[Collected data entries]
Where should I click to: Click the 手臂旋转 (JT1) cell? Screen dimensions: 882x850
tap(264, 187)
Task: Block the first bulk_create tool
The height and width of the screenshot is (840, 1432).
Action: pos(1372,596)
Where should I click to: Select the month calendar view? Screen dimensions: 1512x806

--

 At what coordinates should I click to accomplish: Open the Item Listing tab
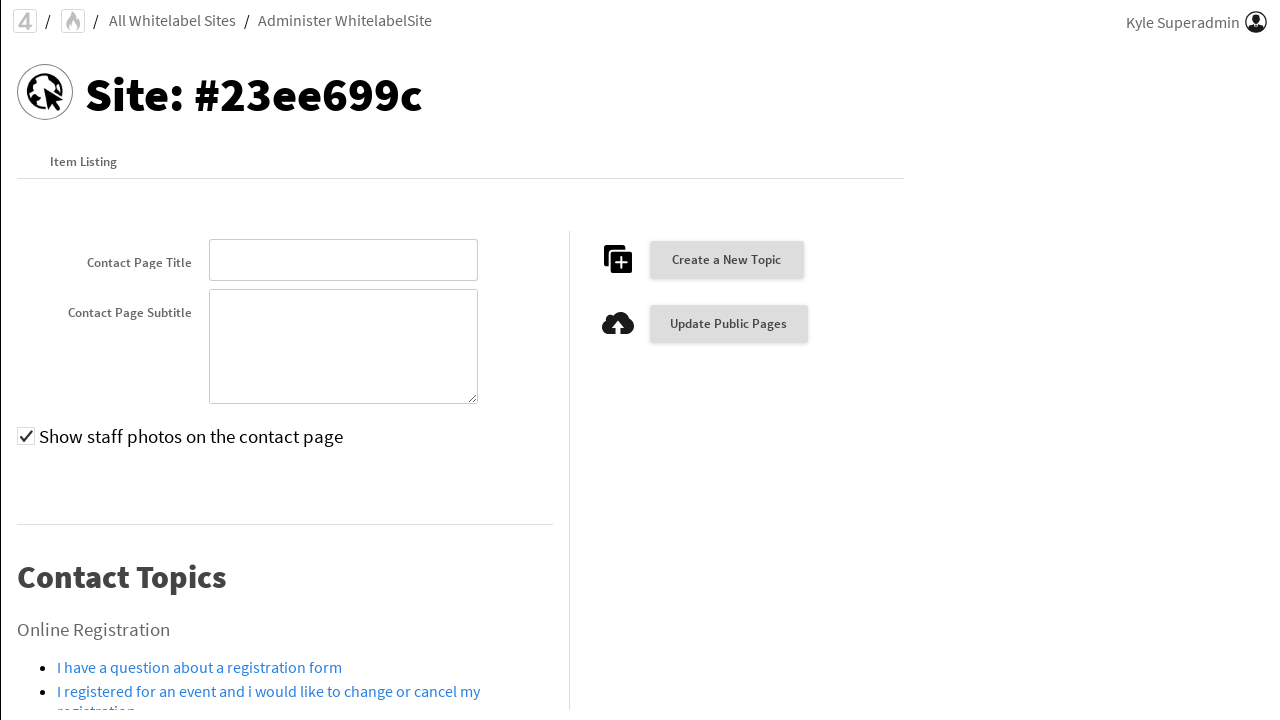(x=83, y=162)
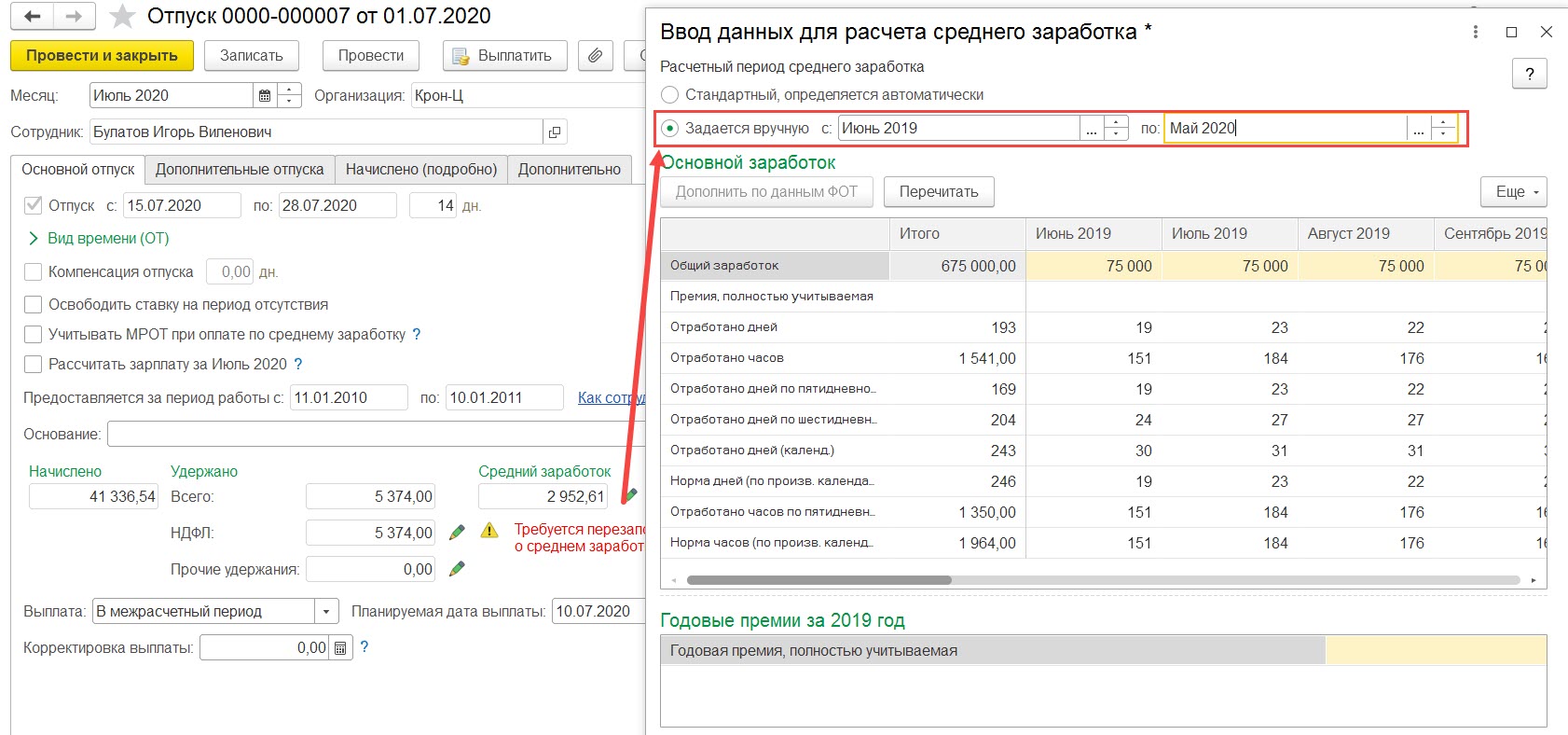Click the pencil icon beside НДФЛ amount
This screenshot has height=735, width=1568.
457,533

**Your goal**
Among the entries above, find the line with "The height and" and the line with "Where should I click to: Select"; give again exactly these two lines and all lines between them.

**Reply**
The height and width of the screenshot is (840, 1432).
Action: pos(1372,596)
Where should I click to: Select the month calendar view? Screen dimensions: 1512x806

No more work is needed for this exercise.